WHAT YOU SHOULD DO
Since only part of the records is wanted, repeat exactly the lines from the one containing "Share Your Thoughts" through the last line, both included.

Start of PROVIDED RECORDS

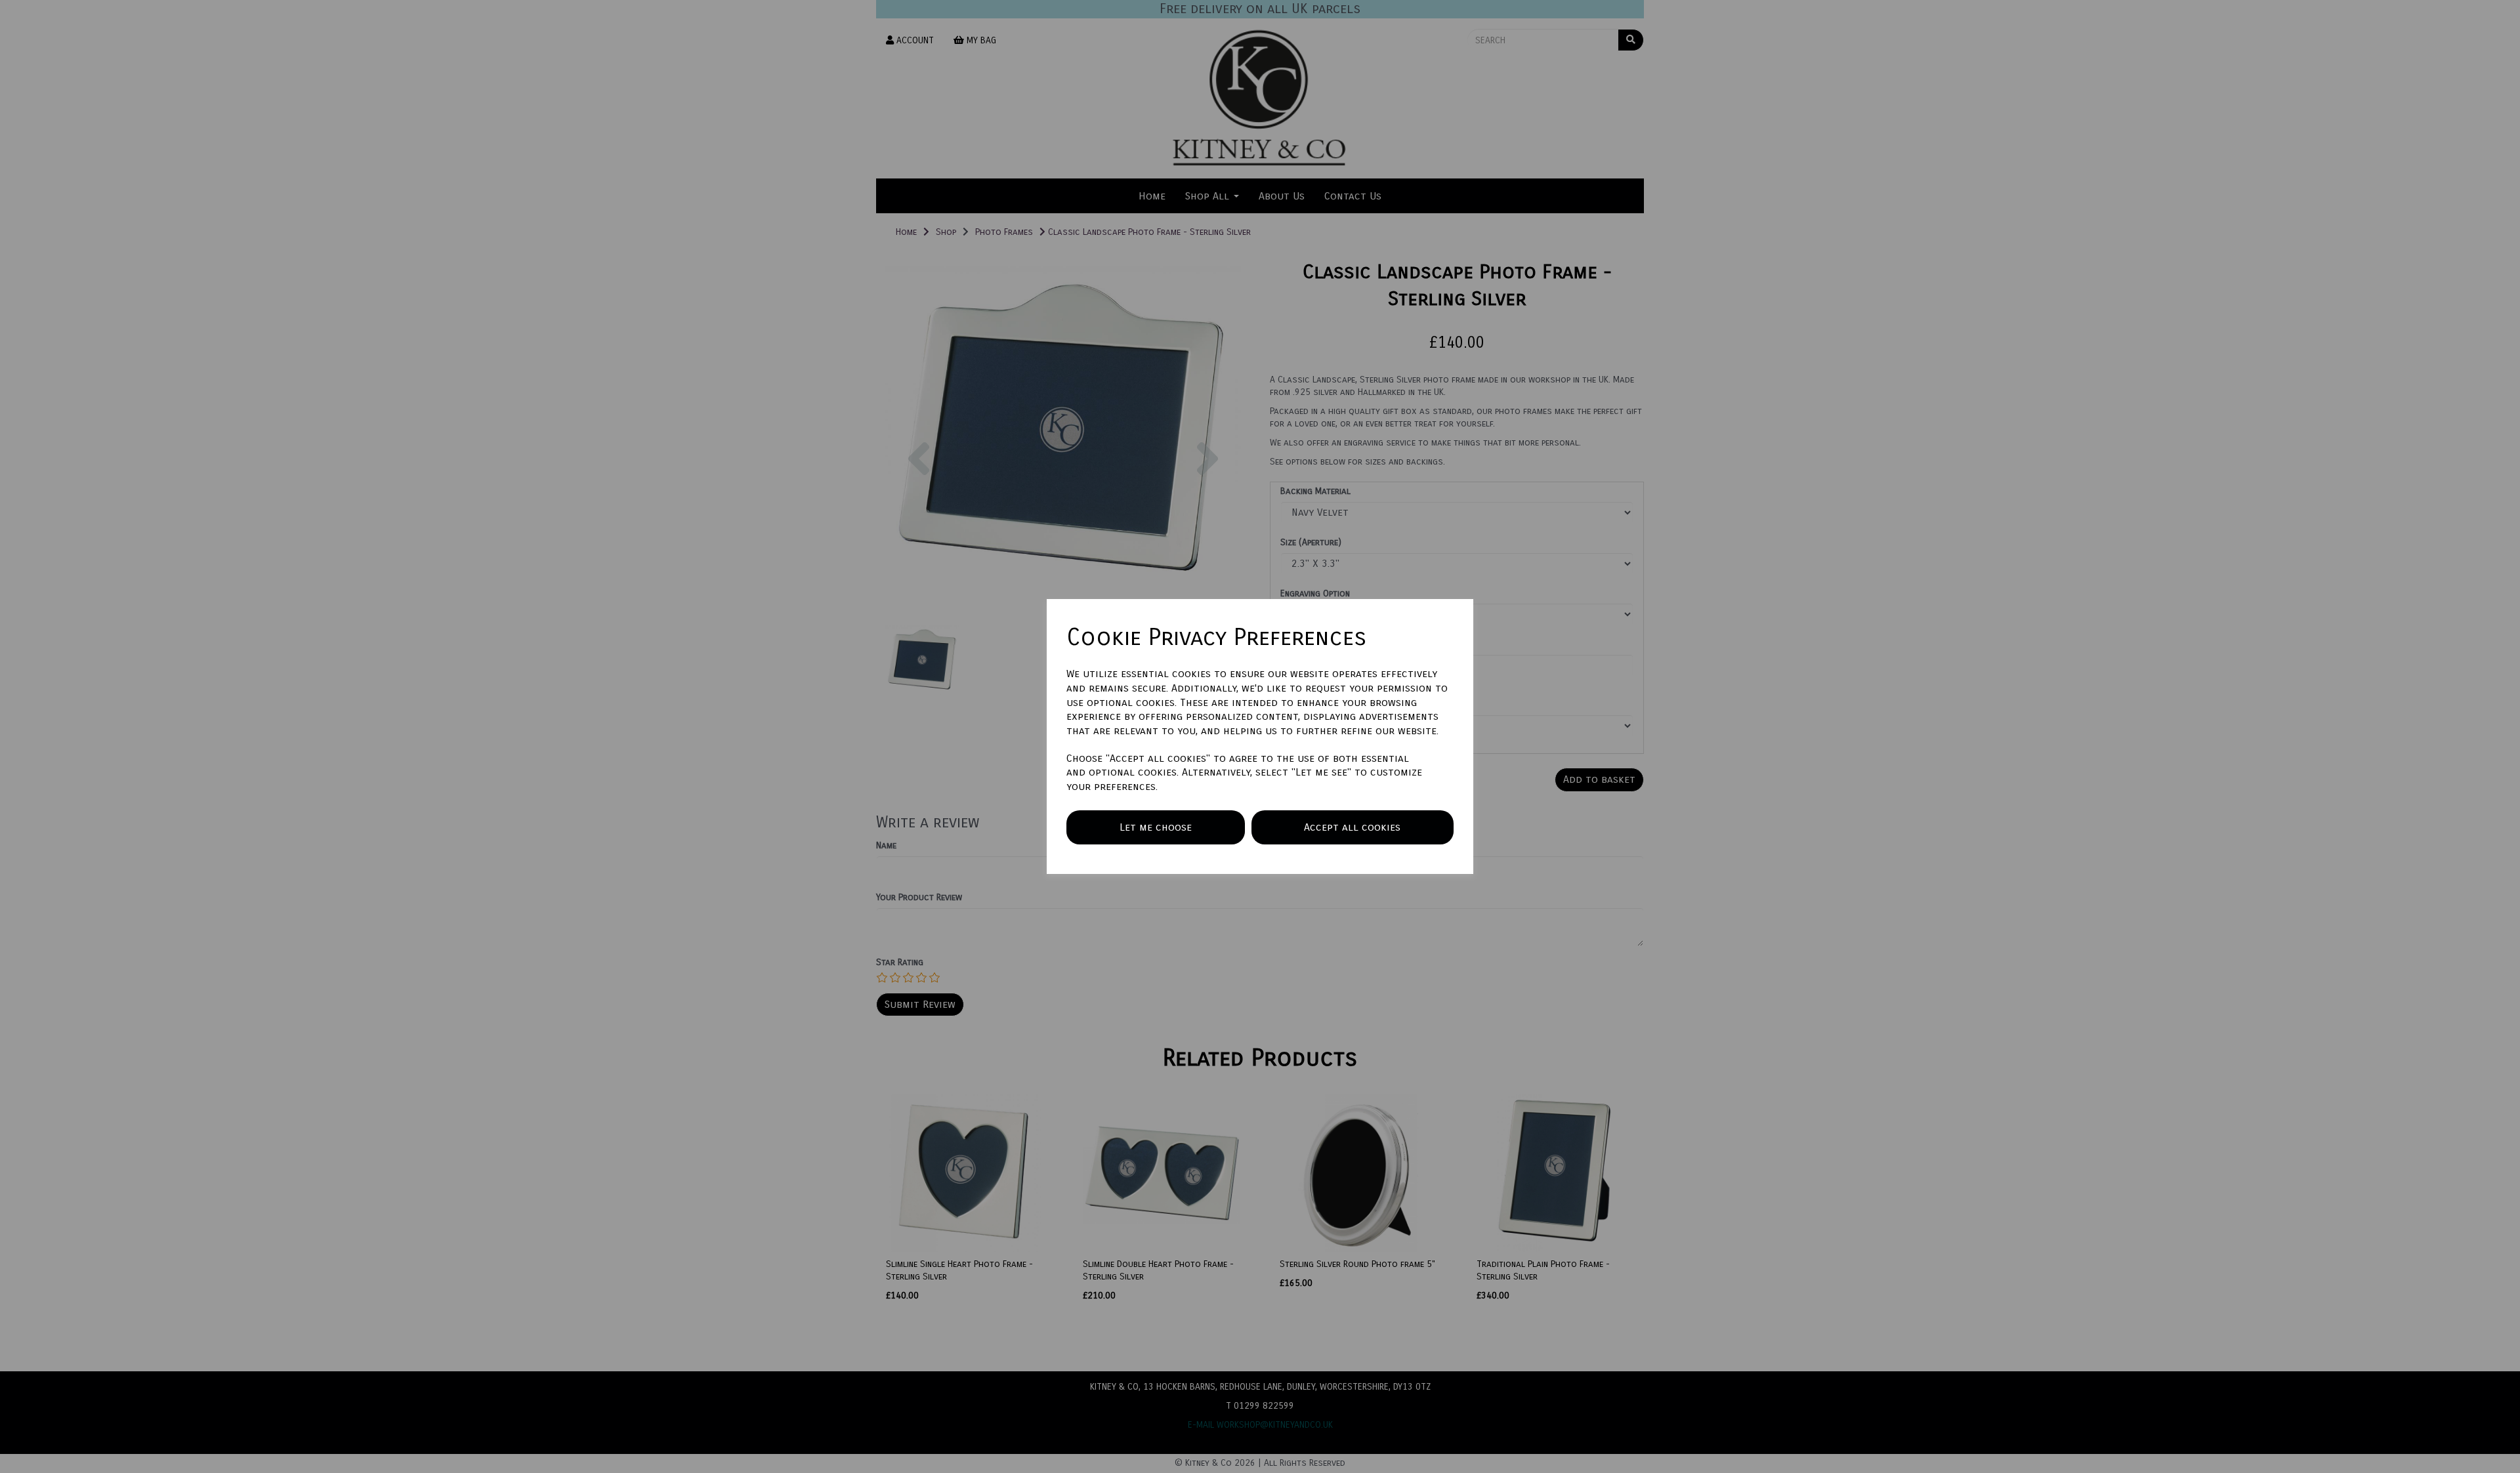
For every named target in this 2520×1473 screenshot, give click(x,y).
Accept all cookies (1352, 827)
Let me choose (1156, 827)
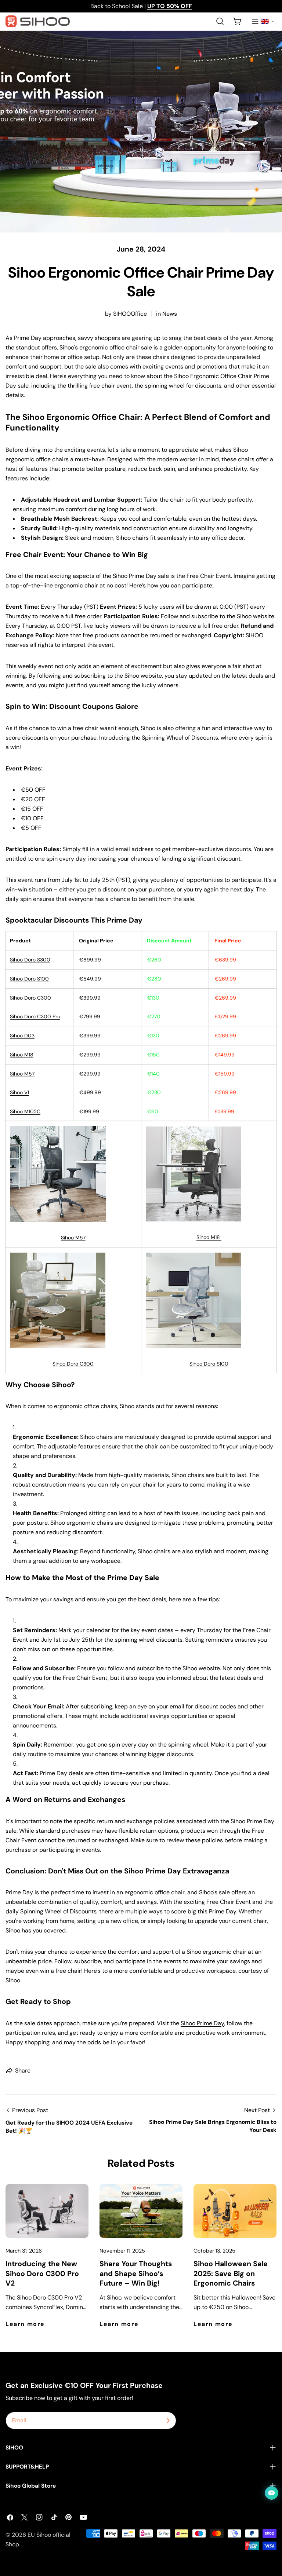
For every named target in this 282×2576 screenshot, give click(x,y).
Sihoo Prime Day (202, 2023)
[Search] (220, 21)
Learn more (25, 2324)
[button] (267, 21)
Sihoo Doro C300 (73, 1363)
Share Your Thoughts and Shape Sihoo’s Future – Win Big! (136, 2273)
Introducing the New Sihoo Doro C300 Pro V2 (42, 2273)
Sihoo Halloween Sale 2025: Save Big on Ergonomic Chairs (231, 2273)
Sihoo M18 (21, 1054)
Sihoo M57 (73, 1237)
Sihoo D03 (22, 1035)
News (169, 314)
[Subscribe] (168, 2420)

End of PROVIDED RECORDS

WRITTEN REPLY
Share Your Thoughts and Shape Sihoo’s Future – Win Big! (136, 2273)
Introducing the New Sihoo Doro C300 Pro V2 (42, 2273)
Sihoo Halloween Sale 2025: Save Big on Ergonomic Chairs (231, 2273)
Sihoo M18 (21, 1054)
Sihoo M57 (73, 1237)
Sihoo D03 (22, 1035)
News (169, 314)
[Subscribe] (168, 2420)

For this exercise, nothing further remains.